John White is also the frontman for seminal Dunedin fuzz-pop band Mëstar and toured extensively with now defunct avante-popsters Cloudboy.
REVIEWS FOR INKADIES
Cloudboy’s Demarnia Lloyd once upon a time said of him that she’d “discovered a boy who sings like angel” – Dunedin’s best kept secret has to be John White. His tenure fronting fuzz-pop trio Mëstar established him as a well loved songwriter in knowing circles, while White’s previous two solo albums (2000’s “Balloon Adventure” and 2003’s “Mogwash”) were the stuff that dreams are made of. Recorded in Madison, Wisconsin by musician Tom Hanson, “The Inkadies” (White’s first release in too many years) is an unofficial ending to a trilogy begun all those years ago.
Steady strummed acoustic guitars open the record on the self-titled first single – with John conjuring fantastical images of the hidden Inkadies keeping us safe in the night. “Distant Dreams and Morning Stars” follows, with a droning distorted guitar providing the canvas for layers of White’s nearly child-like and gentle voice. While it is one of the prettiest songs on the album, “The Boy That I Saw On That Day” is a dark tale of slicing off hands, cutting off ears, and plucking out eyeballs in frustration at not being believed – hinting at a more sinister side to the world of John White and his Inkadies. Clocking in at a brief twenty-three minutes across eleven songs, “The Inkadies” is the soundtrack to that glorious half-asleep period that we get before sleep – full of strange imaginations and warmth. Beautiful stuff, and an oh-so-welcome return from the talented Mr White.
– Cheese on Toast
To listen to a John White album is to succumb to a dream world, both in terms of his fantastical themes and his ethereal textures, which come in a range of guises, including relaxed singing (as well as delightful harmonies), gently finger-picked guitar or silky synthesisers.
White’s voice may be warm and inviting on an album that could loosely fit into the neo-folk sub-genre, yet there is a brooding quality to his third solo effort (he is also frontman for Dunedin band Mestar). Listen to the sweetly dark Juvendee Hill and Little Blue Bird and feel the goosebumps rise.
– Otago Daily Times
This album could slip past as easily unnoticed as White’s recent New Zealand tour, it whispers rather than shouts, is mostly dreamy rather than grounded. Formerly out front of Dunedin’s Mestar, White recorded these airy but sometimes fuzzy, acoustic-framed songs in Wisconsin three years ago and apparently this one follows two previous albums.
Over the 11 short Anglofolk-styled songs (none more than three minutes, most less than two) White’s soft and high voice doesn’t explore much range beyond weightlessness, so it is down to synth drones (by producer Tom Hanson) to provide some musical breadth.

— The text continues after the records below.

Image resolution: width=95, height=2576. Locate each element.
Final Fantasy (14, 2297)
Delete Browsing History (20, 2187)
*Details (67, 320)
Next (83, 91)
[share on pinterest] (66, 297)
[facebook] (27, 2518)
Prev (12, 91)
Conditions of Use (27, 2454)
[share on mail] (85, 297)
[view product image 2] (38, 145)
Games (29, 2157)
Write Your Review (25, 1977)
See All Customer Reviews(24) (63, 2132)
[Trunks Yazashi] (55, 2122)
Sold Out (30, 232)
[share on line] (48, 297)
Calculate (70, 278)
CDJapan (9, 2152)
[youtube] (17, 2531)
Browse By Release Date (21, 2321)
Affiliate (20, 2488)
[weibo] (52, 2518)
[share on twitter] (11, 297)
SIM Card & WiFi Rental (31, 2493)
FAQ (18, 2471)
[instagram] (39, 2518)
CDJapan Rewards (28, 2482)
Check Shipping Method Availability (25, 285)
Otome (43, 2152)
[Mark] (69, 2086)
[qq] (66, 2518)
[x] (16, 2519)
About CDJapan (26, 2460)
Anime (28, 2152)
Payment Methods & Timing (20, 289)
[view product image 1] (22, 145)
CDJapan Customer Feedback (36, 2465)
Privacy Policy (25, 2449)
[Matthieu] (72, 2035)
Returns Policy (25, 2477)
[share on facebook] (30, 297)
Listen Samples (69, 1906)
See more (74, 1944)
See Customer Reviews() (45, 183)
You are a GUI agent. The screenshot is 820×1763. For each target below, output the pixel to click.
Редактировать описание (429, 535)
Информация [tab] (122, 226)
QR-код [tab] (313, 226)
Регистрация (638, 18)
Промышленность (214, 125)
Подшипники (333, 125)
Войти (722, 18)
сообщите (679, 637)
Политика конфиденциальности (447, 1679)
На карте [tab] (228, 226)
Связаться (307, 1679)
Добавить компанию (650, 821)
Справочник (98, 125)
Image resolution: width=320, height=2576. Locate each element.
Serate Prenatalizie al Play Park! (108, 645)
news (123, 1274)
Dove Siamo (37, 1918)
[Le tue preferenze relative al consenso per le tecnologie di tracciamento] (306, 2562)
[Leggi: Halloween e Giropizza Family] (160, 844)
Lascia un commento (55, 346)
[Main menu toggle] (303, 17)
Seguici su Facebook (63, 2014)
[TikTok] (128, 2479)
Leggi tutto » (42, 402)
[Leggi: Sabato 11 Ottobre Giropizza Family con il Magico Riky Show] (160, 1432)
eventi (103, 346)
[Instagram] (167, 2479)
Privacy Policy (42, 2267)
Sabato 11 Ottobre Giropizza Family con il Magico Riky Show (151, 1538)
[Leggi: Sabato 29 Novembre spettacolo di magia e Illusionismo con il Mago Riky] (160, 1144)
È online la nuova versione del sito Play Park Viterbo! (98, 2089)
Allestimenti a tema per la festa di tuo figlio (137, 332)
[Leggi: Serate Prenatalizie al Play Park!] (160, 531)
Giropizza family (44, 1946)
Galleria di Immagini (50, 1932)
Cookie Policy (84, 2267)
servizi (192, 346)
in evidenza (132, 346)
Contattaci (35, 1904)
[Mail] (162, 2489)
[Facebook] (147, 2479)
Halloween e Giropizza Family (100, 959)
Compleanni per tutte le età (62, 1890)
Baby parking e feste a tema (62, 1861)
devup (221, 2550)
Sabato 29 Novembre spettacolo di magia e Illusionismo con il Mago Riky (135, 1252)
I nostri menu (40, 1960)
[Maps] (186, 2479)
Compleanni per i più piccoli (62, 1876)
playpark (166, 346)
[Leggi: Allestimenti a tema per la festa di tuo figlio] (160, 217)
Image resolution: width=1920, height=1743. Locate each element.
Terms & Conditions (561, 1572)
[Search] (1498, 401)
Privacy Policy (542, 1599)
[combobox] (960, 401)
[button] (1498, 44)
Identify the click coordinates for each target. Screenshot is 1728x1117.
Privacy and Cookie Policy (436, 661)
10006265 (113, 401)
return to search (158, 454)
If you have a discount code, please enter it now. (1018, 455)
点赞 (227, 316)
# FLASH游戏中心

But this is never less than interesting, sometimes stands at the midpoint between early Donovan and early Bonnie Prince Billy, and over repeat plays the slightly disconcerting tunings and sonic settings (the distant “thunder” on The Fields, the vaguely creepy Juvendee Hill) or gentleness (The Boy That I Saw on That Day, Little Blue Bird which sounds an incomplete idea) make themselves known.
But for me it is the more widescreen and textural pieces (the fuzz-pop of Distant Dreams and Morning Stars, Bayo Fowvin) which grip, and I note Distant Dreams has been the first lifted off for a video.
Former Dunedinite (now Wellington-based) John White fronted well known fuzz-pop band Mëstar, has toured with the sadly defunct Cloudboy, and released two solo albums in a musical career that has been going for over a decade. Seven years after 2003’s ‘Mogwash’ comes the latest album of White’s ethereal dream pop, a continuation of his stories of the title characters, who are creatures from an otherland. Recorded by Tom Hanson in Madison, Wisconsin, ‘The Inkadies’ often sounds murky but is full of pretty synth bells, mellotrons, folky acoustic guitars and broken pianos, paired with some of the disturbing lyrical images that provide sinister undertones, as in The Boy That I saw That Day and Ashes Grey. White’s music has always had a mark of folkiness but songs like Juvendee Hill and Golden Anchor point to him becoming more of a storyteller, with vivid images in his lyrics. ‘The Inkadies’ is a short, but welcome return, out on Monkey Records’ label, and we can all hope it won’t be another seven years before he completes his next solo record.